なぜか座っても、みんながシンとしている。 マルケスが口火を切った。
「人竜族って、やっぱり俺たちと違うんだな。 シークやスーガは身近過ぎて実感がなかったけど」
ヨシュアたちも遠慮がちに頷いている。
「何をバカな事を言っているんだ? 何も違わないぞ。 俺は俺が人間と違うって思った事はないぞ。 ガドル先生も言っていた。 人竜族はちょっと変わった人間だって」
言い回しは違うけど、そう言う事だろうと俺は思っている。
ハハハハハ! フィンが笑い出した。
「ちょっと変わった人間か。 それはいい。 ところで、竜生神がどんどん増えるな。 前にドラゴンを生んでから進化が始まるって言っていなかったか? ザクトはとっくに進化が終わっているだろう?」
フィンの笑いで、みんながいつものみんなに戻ってくれた。 そしてその問いにザクトが頷く。
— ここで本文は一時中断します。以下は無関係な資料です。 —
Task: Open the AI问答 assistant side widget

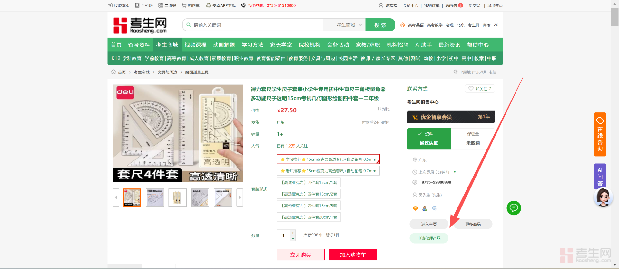Action: tap(600, 176)
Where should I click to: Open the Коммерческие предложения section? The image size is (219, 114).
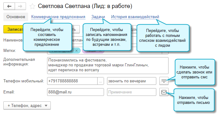pyautogui.click(x=58, y=17)
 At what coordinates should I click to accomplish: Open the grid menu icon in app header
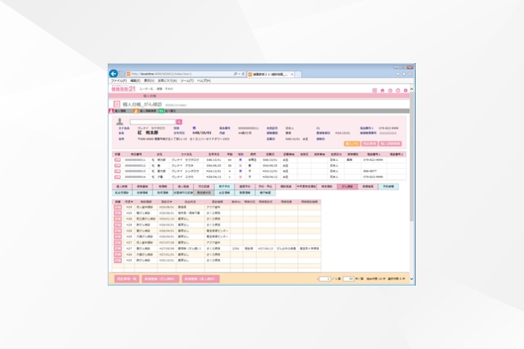point(374,90)
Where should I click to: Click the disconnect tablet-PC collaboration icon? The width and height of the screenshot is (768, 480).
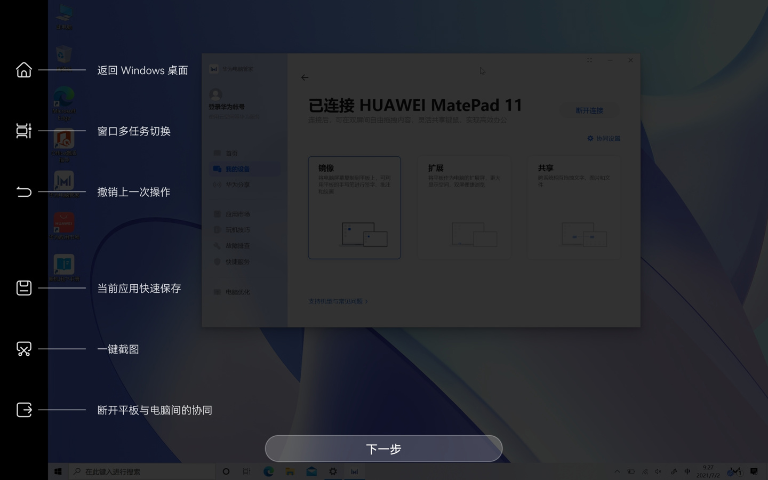[x=24, y=410]
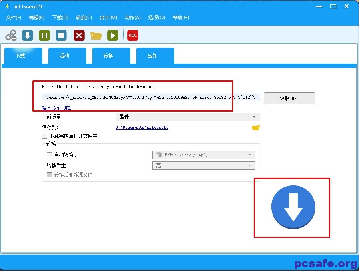Viewport: 359px width, 271px height.
Task: Open the MPEG4 Video (*.mp4) format dropdown
Action: [203, 155]
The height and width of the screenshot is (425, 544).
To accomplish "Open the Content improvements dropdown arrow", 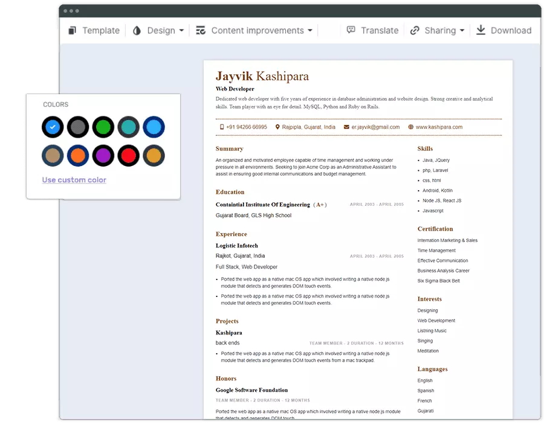I will [310, 31].

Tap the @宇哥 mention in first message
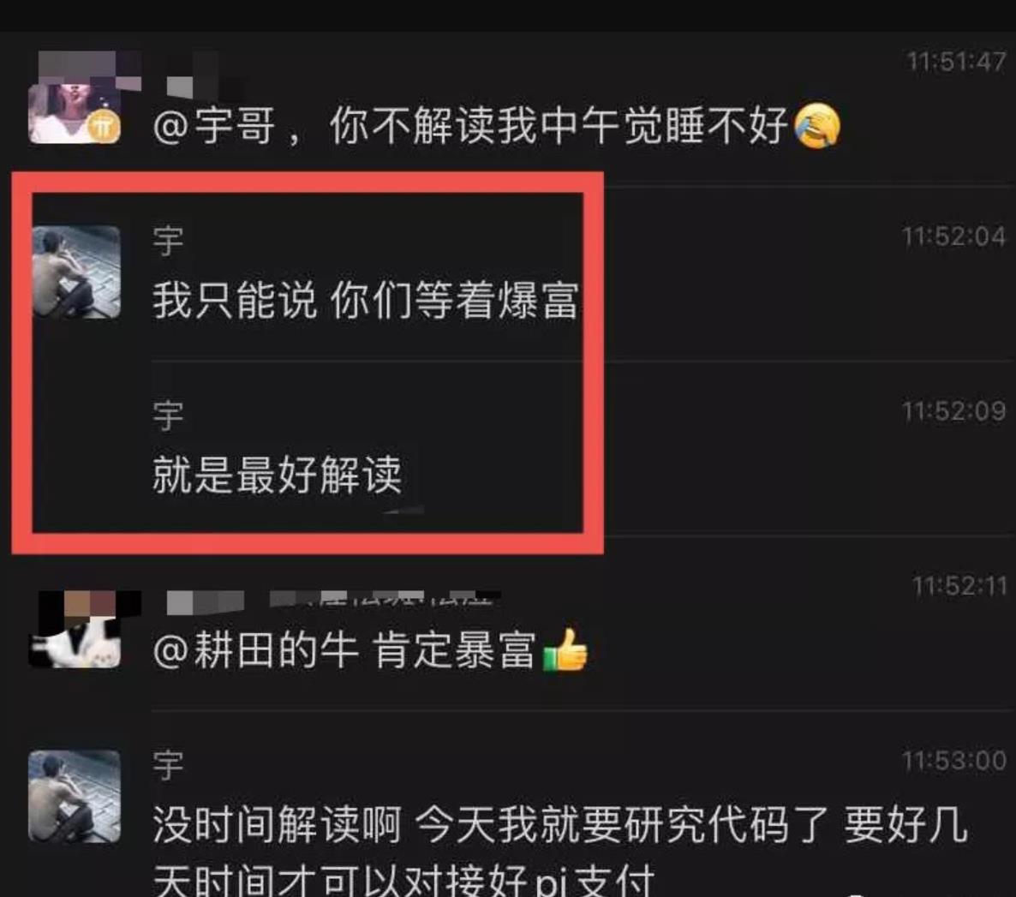point(214,126)
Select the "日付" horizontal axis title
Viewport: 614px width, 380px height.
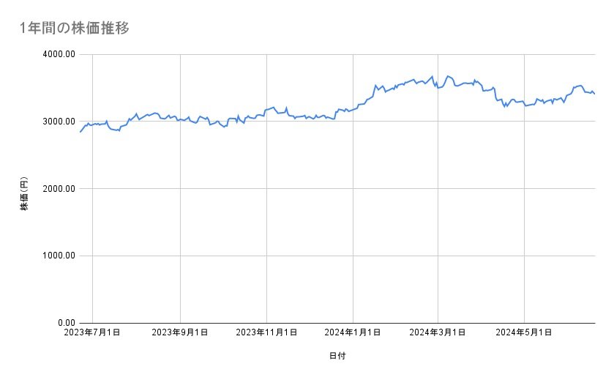click(x=337, y=357)
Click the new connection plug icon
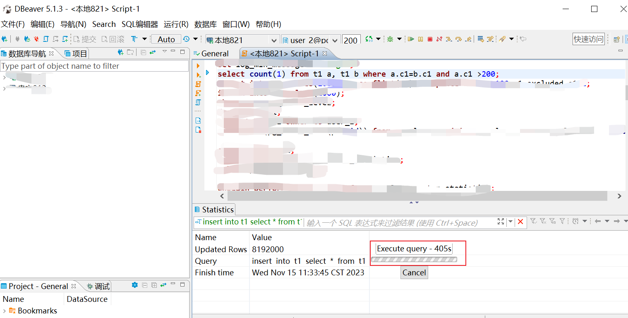The height and width of the screenshot is (318, 628). click(x=5, y=40)
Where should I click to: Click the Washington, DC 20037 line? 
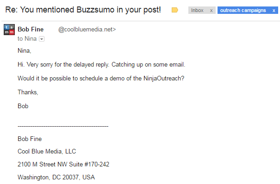tap(56, 177)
「私もそう思っていましたので、自分でも驚いています」
「俺の時もそうだったが······」スーガが遠慮がちに話す「田舎に帰ったとき、すでに進化が始まっていた。 だから竜生神になるのは諦めていたんだ。 しかし生まれた。
天龍と加護者のおかげだと思っているのだが違うのだろうか?」
「俺とレイは何もしていないぞ?」
レイもうんうんと頷いている。
「しかし······ゴブリンやドワーフの住処を知らずに加護したと言っていただろう? ニバール国も知らずに加護していると」
「そう···みたいだな」
「実は俺···シークがこの国に来た時から何て言うか······何かよく分からない何かに護られていると言うか······包まれていると言うか······」
「あっ! 分かります! それ!」
ザクトが声を上げ、アニエッタとフェンリルまでもが頷き、それを見てマルケスたちは顔を見合わせている。
スーガは話しを続ける。
「俺、何かの文献で読んだのだが······[黒龍現る時、天龍現る。 天龍現る時、竜生神集う]という文章なのだが、竜生神がいろんな場所から集まってくるという事ではなく、新たな竜生神が···人竜族がドラゴンを生んで新たな竜生神になるという意味なのじゃないかな。 俺やザクトのように······どう言えばいいのかよくわからないのだが······」
その時、フェンリルがおもむろに話しだした。
「我ら霊獣や人竜族は常に天龍と加護者の加護を受けている。 何かに守られているように感じるのは天龍と加護者が共にいる時のオーラの力···それが加護の力だ。
人竜族が新たな竜生神になり、魔力が増し、加護を受けて新たな魔法に目覚める。 これは黒龍に対抗する為には必要な事だからのではないだろうか。
加護の力で竜生神をも生んでしまうという事ではないかと思う。
本人たちには自覚はないようだが······」
そう言えば初めてガドル先生と会ったときに俺の近くにいるだけで魔力が増加するのを感じると言っていた事を思い出した。
そうか······俺たちはそういう存在なのか。
フェンリルの言葉が全てを物語っているようでしたね。